Provided records:
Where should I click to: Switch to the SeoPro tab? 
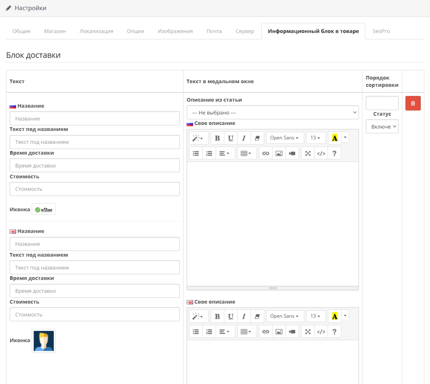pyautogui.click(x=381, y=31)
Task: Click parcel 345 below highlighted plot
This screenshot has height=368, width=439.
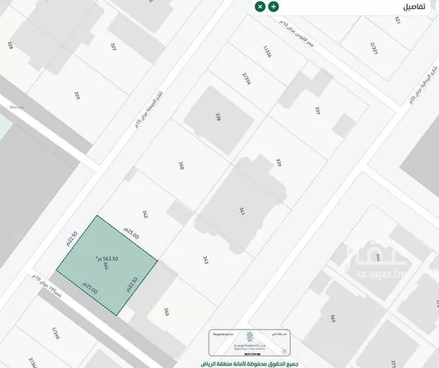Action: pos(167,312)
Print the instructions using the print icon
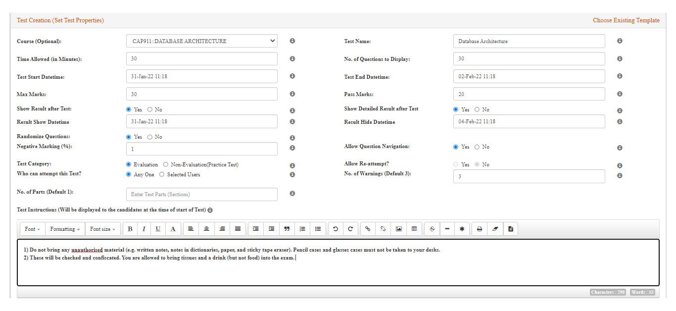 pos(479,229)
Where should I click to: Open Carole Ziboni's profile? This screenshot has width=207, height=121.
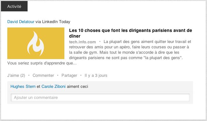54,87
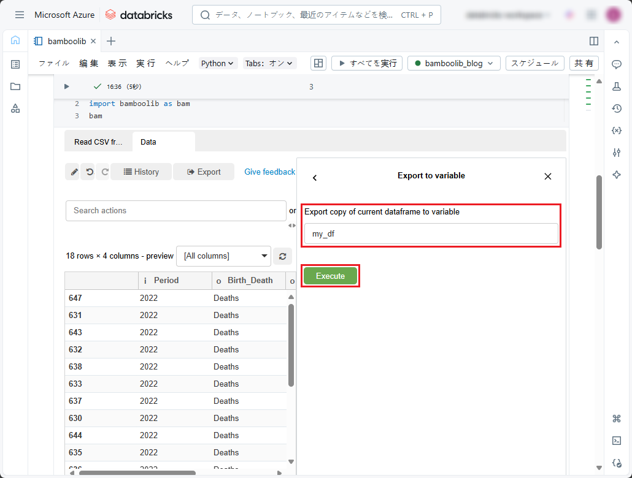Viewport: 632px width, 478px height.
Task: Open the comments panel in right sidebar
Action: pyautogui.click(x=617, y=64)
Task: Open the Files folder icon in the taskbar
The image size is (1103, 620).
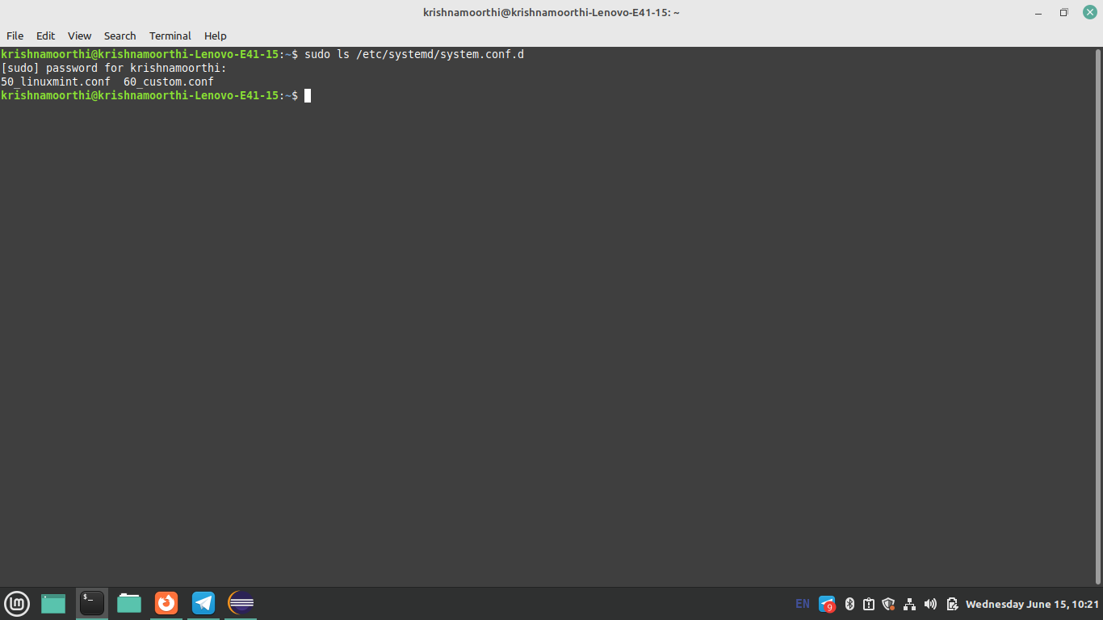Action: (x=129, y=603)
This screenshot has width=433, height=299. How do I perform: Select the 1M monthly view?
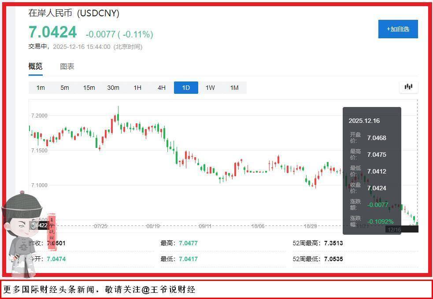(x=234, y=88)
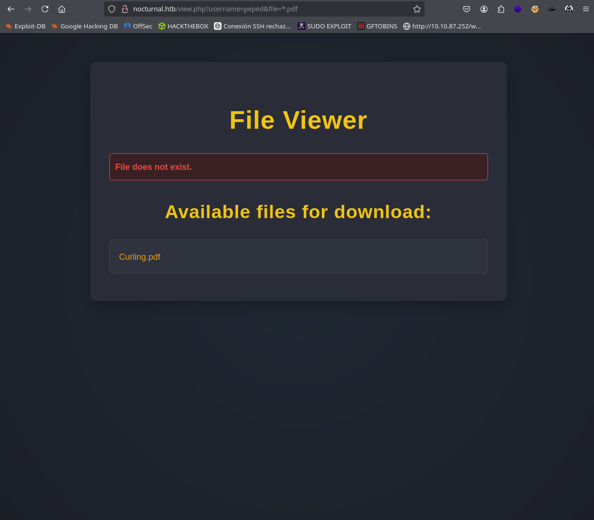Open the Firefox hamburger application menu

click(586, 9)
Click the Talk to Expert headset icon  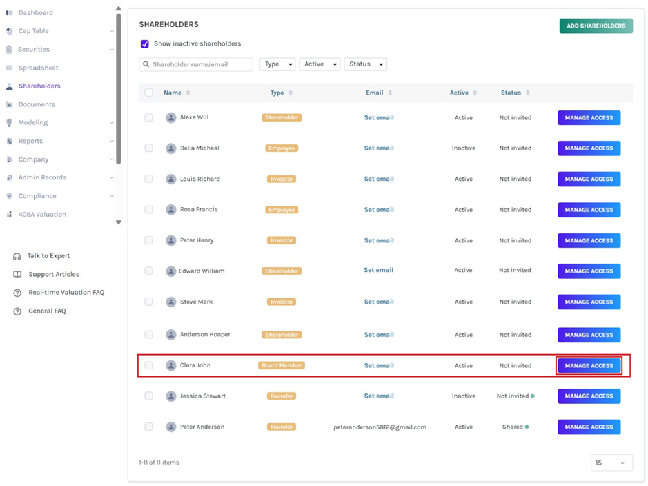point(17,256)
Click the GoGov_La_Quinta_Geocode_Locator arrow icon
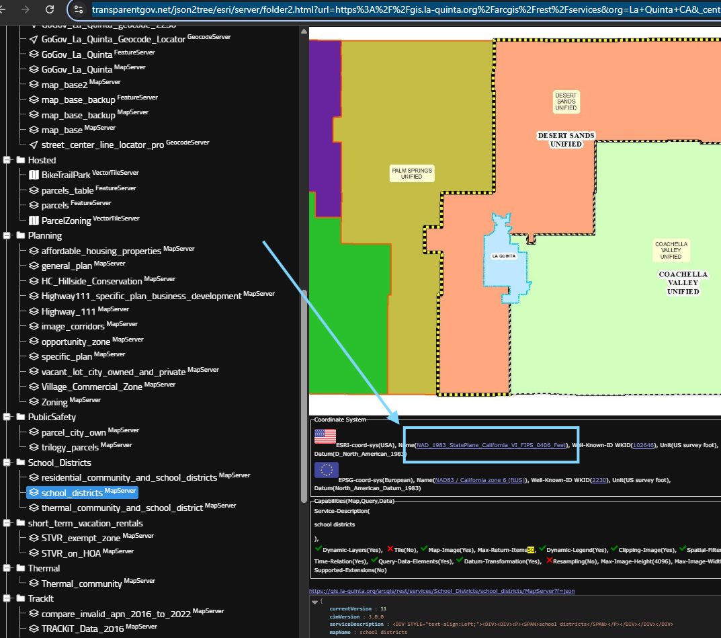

==

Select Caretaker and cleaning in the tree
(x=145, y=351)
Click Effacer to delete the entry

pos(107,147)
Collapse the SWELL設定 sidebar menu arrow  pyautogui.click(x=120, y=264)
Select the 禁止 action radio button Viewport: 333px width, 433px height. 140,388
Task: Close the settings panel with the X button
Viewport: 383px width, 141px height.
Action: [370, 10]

Task directions:
From the entries, copy every line in which the string "button" can be found.

Answer space:
Select the 禁止 action radio button Viewport: 333px width, 433px height. 140,388
Task: Close the settings panel with the X button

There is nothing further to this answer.